President Rumen Radev: Computer technologies are a huge responsibility

Photo: BTA

The John Atanasoff awards for achievements by Bulgarian researchers in the sphere of computer science is an initiative by the President of the Republic of Bulgaria going back 15 years, a demonstration that whatever their political beliefs and views, Bulgarian presidents share a vision – that Bulgarian science, achievements and causes for the public good should receive the unwavering support of the presidential institution.

The award is named after the renowned Bulgarian engineer of Bulgarian descent John Atanasoff, the man who helped create the first electronic computer. Just like young researchers in our day, he too was a pioneer, blazing a trail into a new world without any clear idea where it would lead. And John Atanasoff did change the world. But back then it took a long time for any change to be felt, whereas now technologies are moving ahead at a blink-and-you-miss-it speed. According to the rules, there is one winner of the John Atanasoff award, with runners-up who receive a certificate of merit for debut breakthroughs in the sphere of computer technologies, for a project with a major public contribution, and for success at international Informatics Olympiads.

In his address at the ceremony, President Rumen Radev pointed to the large number of candidates this year and how difficult it was to single out the winners, adding:

“This gives us every reason to feel pride and hope because a good many of you work and study around the world, but wherever you may be – at institutes, research centres or departments - you do your job and your thoughts are with Bulgaria. You come back here with the fruit of your labours. Another thing I am impressed with is the social significance of your projects, because computer technologies and science are more than an engine of progress. Your work has increasingly been moulding our public relations, and that is a huge responsibility. Your projects are a contribution to the security and rapid processing of data, without which the functioning of any country is inconceivable, but also to education, health care, the environment and the development of e-government.”

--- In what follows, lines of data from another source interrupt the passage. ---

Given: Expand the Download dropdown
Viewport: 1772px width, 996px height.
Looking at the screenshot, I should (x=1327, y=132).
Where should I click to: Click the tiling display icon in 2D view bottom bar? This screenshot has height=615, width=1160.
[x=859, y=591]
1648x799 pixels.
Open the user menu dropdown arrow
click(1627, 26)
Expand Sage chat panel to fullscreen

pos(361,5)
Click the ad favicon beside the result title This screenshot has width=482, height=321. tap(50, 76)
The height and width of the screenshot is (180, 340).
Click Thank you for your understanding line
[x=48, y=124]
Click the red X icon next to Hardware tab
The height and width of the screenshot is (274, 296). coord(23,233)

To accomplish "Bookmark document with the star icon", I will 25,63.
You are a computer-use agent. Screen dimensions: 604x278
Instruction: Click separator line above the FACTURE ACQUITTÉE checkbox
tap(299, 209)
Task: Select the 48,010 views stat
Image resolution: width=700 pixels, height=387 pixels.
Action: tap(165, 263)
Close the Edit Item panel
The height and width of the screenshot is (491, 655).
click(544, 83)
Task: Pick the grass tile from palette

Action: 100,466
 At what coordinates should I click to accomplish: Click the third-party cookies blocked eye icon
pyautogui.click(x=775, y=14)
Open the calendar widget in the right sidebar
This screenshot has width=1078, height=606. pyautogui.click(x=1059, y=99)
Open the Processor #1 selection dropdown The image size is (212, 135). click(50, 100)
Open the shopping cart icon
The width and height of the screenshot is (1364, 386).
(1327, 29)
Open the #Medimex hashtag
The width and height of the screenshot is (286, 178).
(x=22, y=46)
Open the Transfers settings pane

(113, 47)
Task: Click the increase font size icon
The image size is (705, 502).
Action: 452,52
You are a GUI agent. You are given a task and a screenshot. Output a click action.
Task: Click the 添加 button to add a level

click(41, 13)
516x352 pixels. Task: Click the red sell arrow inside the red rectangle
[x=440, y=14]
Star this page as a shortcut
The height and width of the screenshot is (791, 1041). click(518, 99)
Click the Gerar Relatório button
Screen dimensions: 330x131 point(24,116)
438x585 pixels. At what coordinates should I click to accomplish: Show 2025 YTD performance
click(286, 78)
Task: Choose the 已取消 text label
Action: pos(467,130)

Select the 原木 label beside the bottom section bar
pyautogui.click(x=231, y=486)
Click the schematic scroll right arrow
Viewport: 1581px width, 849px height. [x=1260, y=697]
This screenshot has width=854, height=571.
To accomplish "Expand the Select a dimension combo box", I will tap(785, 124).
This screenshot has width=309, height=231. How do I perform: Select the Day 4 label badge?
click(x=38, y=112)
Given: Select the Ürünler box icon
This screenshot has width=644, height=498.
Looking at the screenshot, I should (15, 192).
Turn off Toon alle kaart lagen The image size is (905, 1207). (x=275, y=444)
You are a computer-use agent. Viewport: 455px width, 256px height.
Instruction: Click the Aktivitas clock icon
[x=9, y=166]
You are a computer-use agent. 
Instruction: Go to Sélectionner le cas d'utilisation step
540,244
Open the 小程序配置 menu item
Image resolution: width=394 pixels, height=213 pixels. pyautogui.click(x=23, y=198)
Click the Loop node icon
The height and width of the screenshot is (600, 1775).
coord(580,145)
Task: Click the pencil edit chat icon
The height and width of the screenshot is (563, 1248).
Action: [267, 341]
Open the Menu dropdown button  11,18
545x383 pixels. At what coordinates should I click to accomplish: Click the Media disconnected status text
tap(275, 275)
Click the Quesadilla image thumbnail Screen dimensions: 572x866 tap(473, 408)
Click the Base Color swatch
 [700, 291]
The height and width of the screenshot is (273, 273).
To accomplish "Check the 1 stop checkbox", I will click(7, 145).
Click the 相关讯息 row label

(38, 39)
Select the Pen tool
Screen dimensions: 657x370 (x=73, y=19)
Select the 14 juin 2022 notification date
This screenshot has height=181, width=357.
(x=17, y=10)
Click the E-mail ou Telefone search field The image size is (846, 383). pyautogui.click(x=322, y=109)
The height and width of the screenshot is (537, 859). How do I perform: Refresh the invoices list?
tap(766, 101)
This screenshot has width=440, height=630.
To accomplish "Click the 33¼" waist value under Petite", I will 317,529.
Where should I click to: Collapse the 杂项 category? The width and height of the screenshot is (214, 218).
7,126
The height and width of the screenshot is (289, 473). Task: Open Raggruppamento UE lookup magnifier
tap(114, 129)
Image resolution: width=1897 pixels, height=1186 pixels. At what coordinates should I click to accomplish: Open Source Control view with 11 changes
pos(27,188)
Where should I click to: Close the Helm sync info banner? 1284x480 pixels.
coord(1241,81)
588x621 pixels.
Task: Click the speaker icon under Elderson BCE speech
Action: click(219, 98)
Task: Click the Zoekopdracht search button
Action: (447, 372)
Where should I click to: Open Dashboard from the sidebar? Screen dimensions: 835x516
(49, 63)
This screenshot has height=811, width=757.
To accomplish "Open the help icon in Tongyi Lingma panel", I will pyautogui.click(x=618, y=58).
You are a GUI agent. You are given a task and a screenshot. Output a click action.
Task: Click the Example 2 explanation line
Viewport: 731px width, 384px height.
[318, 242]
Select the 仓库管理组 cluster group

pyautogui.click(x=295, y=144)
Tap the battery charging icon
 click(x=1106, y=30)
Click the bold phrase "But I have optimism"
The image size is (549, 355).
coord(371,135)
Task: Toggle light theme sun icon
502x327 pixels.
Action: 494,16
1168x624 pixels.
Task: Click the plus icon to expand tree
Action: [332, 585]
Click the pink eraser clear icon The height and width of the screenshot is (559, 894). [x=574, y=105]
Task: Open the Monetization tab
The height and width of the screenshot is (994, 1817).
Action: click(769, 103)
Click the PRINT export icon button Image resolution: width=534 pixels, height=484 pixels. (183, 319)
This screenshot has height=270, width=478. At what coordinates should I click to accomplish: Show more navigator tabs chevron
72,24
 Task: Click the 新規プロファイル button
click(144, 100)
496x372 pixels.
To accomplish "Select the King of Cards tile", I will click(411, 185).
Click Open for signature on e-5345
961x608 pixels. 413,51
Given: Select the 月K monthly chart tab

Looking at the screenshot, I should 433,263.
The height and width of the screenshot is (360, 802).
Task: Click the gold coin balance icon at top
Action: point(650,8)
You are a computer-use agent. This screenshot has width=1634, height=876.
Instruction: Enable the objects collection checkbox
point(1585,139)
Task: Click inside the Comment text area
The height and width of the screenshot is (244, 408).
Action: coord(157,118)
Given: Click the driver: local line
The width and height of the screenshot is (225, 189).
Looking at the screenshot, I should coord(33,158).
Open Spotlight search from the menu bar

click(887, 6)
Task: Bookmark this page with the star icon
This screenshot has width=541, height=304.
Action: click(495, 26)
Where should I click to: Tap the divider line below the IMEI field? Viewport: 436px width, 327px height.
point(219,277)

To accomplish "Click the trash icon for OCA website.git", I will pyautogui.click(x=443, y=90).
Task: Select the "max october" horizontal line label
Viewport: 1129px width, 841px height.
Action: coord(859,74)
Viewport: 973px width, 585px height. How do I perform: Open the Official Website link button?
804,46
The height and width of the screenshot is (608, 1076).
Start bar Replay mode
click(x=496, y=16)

Holder of the 2018 John Atanasoff award is 34-year old Dr. Petar Tsankov, who is doing a PhD at the Swiss Federal Institute of Technology in Zurich. His work involves developing new methods for the automated protection of contemporary software systems, including smart contracts and personal data processing programmes, computer networks etc. The results of his research have led to the development of innovative systems widely applied in academia as well as in industry.

In the Outstanding Projects with Social Value-Added category three initiatives were awarded for their potential and successes in their drive to change, and most of all make some of our citizens’ duties easier, by offering various services. One such example is the so-called “open-source university”, helping the academic and career development of students, without national or institutional restrictions. The online platform CIVI which enables Bulgarian citizens to report, quickly and effortlessly, any urban environment problems such as problems involving road surfaces, was also awarded a certificate. The platform has 85,000 registered users to date, and more than 80,000 reports have been submitted. The third certificate in the category went to the project JAMBA, developed by Joana Koleva and Iva Tsolova in aid of a foundation providing persons with disabilities equal access to information, education and a career. How did this idea come about and how many people have helped so far? Joana Koleva:

“The idea for such a platform came into being two years ago. It is difficult to say how many ads there are because new ones are constantly appearing and old ones disappearing. By the time we finish the matching algorithms, the job-seekers and the employers have got in touch with us the standard way – by e-mail – so that we can do the preliminary data processing. That is a job that in due time will be performed by this algorithm. One of the things we are offering job-seekers, alongside career development, is training in various spheres, including IT. We have so far trained more than 100 people, of them 70 have got a job.”